═══ PASSAGE

This article was contributed by Atreyee Bhattacharya
I had stored about ten pounds of used lab materials over a period of 8 months, waiting to hear from authorities here at Scripps Institute of Oceanography at San Diego, on ways to recycle the waste. All were different types of plastics. I was informed yesterday that San Diego County does not have a facility to recycle lab materials made of plastic. I had to dump that whole mass of plastic in the trash. But where does it go from there? In fact, much plastic waste goes not to a landfill, but is dumped into the ocean.
Plastic is the most common waste in the ocean as it is lightweight, durable, and the most common disposable product of human societies, both old and new, developing and advanced. The United Nations Environmental Program (UNEP) reported in a 2005 study that there are about 13,000 pieces of debris per square kilometer of ocean; and most of the debris is plastic. It is difficult to estimate accurately, but ~ 80% of plastic debris in the ocean is land-derived materials that nations discard into the ocean, and the remaining 20% is debris discarded by ships, cruise liners, etc., in spite of strict international rules that have been imposed to check marine pollution.

══════
═══ RECORDED INFORMATION

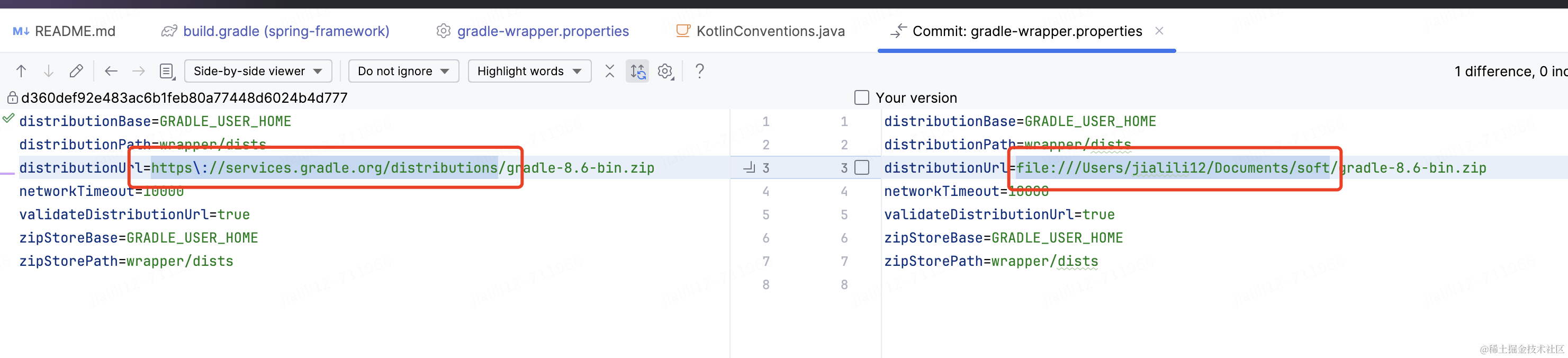
Task: Click the pencil edit source icon
Action: coord(76,71)
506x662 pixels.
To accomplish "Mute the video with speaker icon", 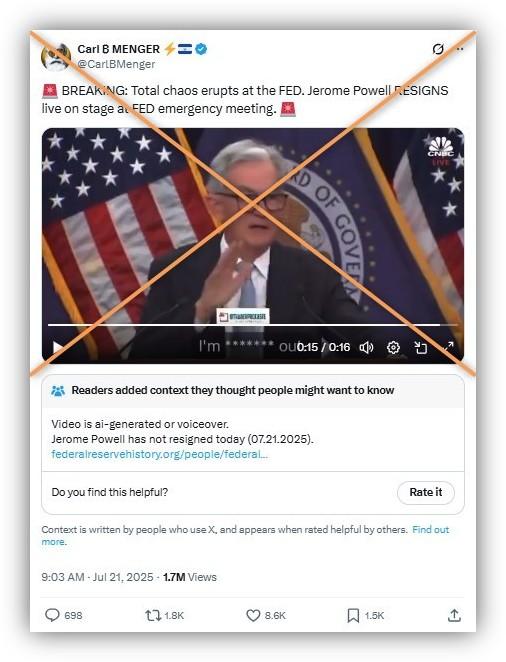I will [x=366, y=347].
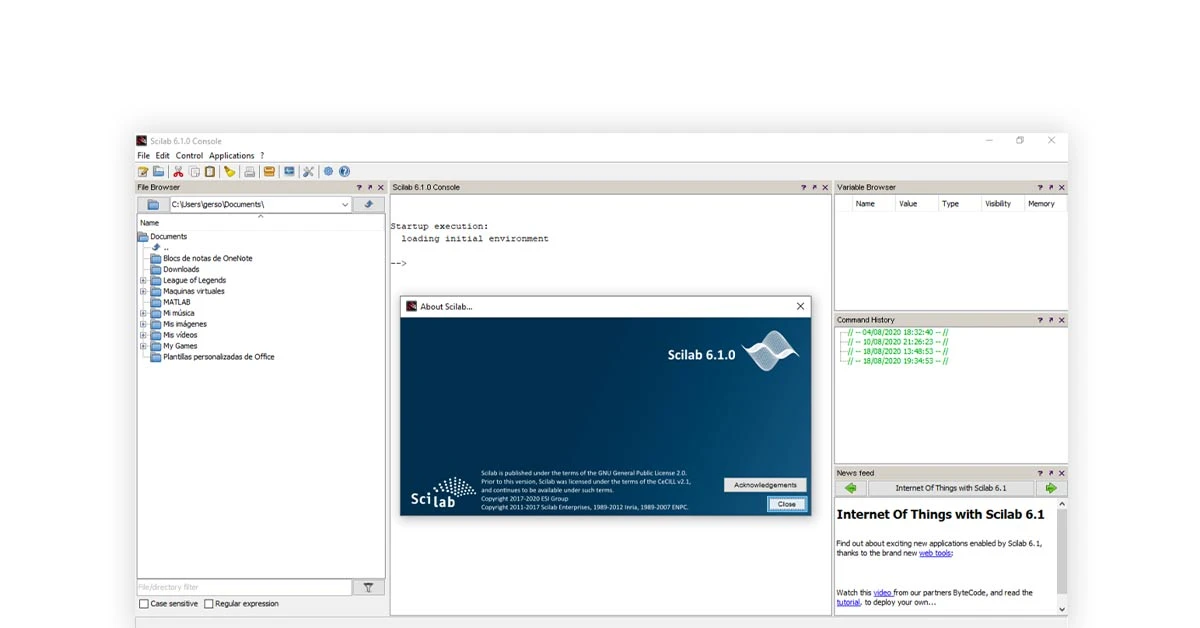Clear the console with the broom icon
This screenshot has width=1200, height=628.
click(x=229, y=172)
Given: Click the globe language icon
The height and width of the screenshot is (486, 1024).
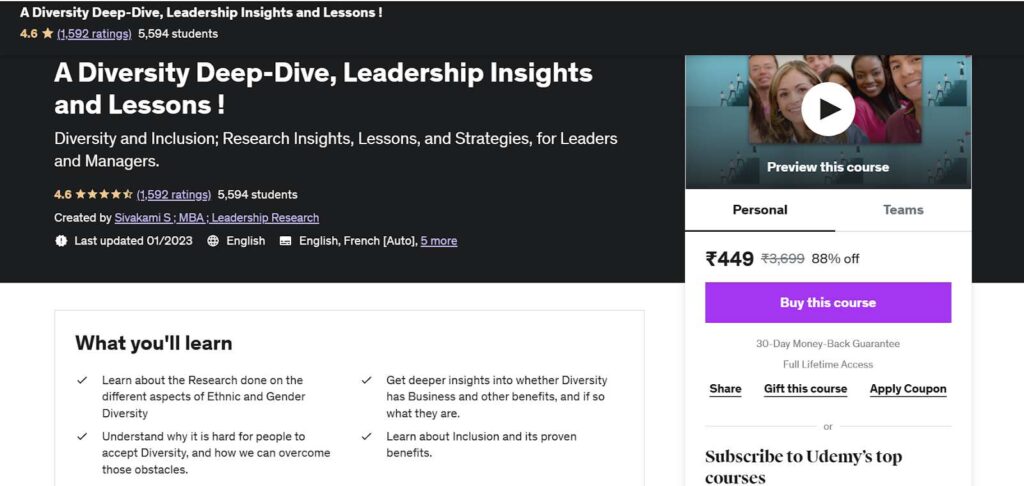Looking at the screenshot, I should click(x=213, y=241).
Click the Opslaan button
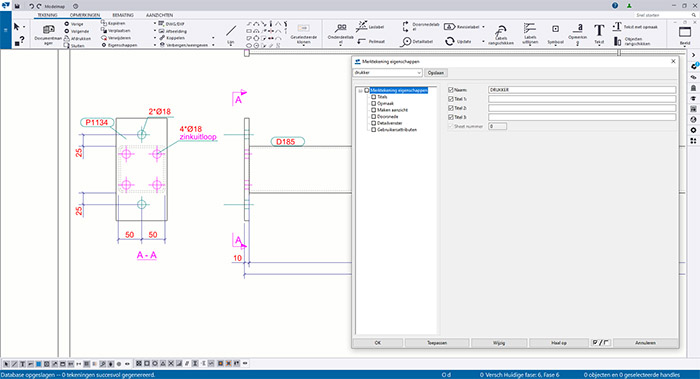The image size is (700, 379). tap(436, 72)
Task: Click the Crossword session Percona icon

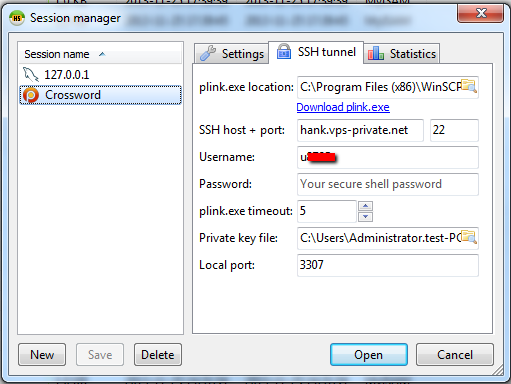Action: coord(31,95)
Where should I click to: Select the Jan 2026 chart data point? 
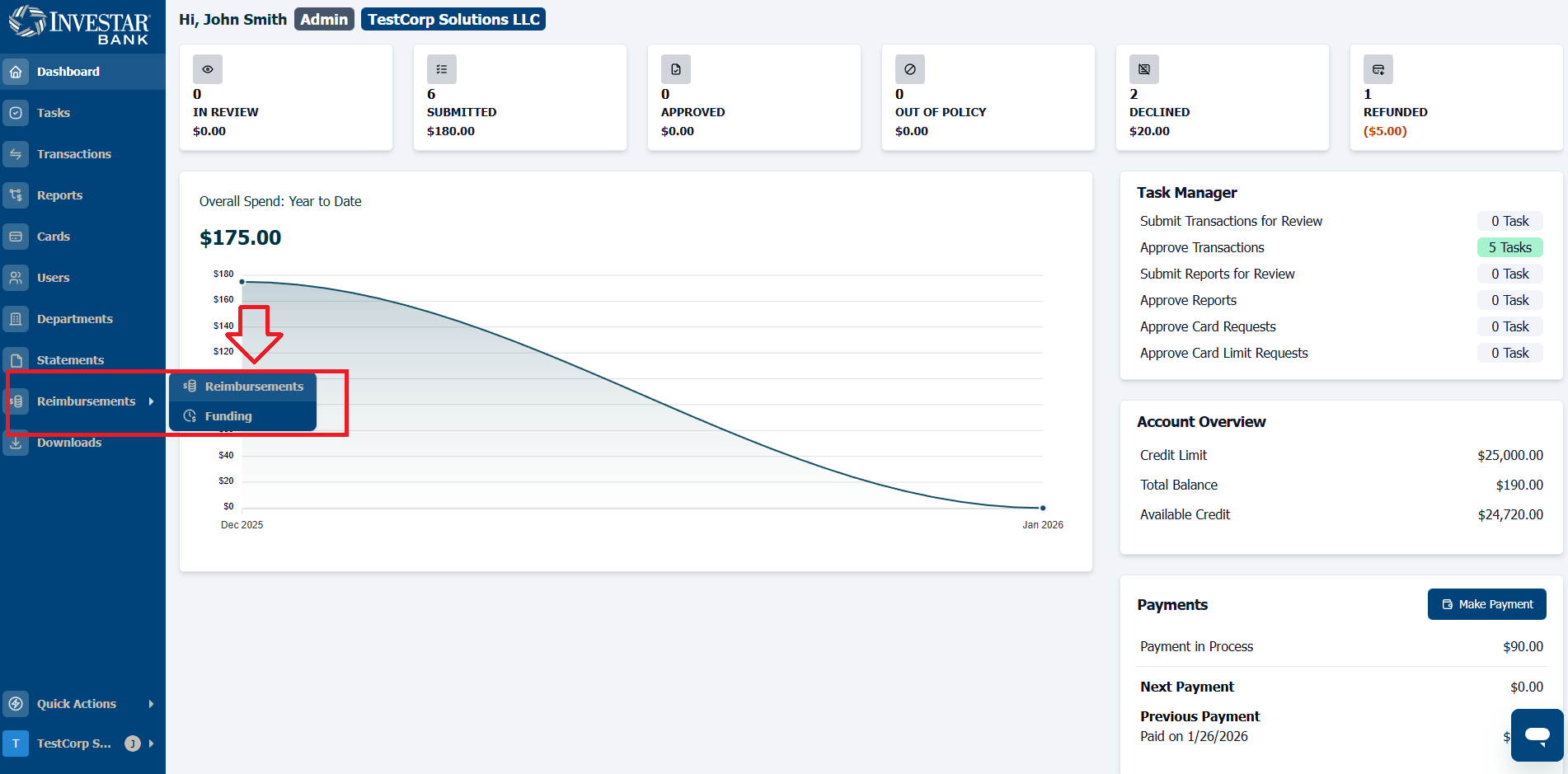click(1043, 508)
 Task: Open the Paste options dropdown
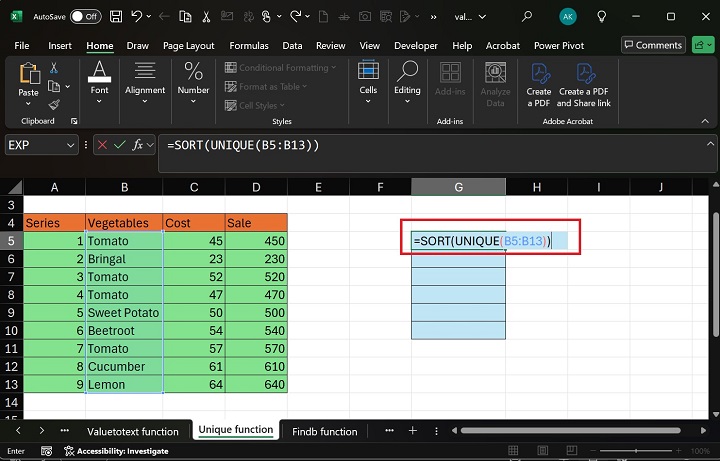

══════

## YOUR ASSIGNMENT:
Continue the article on plastic waste in the ocean, picking up right after its last sentence.

## OUTPUT FOR THIS TASK:
Plastic waste can float for very long distances before being caught in a gyre (a large system of rotating ocean currants, similar to a vortex) and then, over time, breaking down. It takes anywhere between 80-200 years for plastic to degrade in the ocean, depending on material type, size, and thickness, temperature, wave action, exposure to sunlight, and location. During their degradation process, plastics release toxins into the ocean water. These toxins find their way into plankton, which in turn are eaten by fish, which in turn are eaten by us. But it’s not just the degradation of plastic waste that is harmful: larger marine fauna can become entangled in plastic debris, and plastic debris can become home to colonies of bacteria and other microorganisms that wouldn’t ordinarily exist in high levels, over time disturbing the natural balance of the marine ecosystem.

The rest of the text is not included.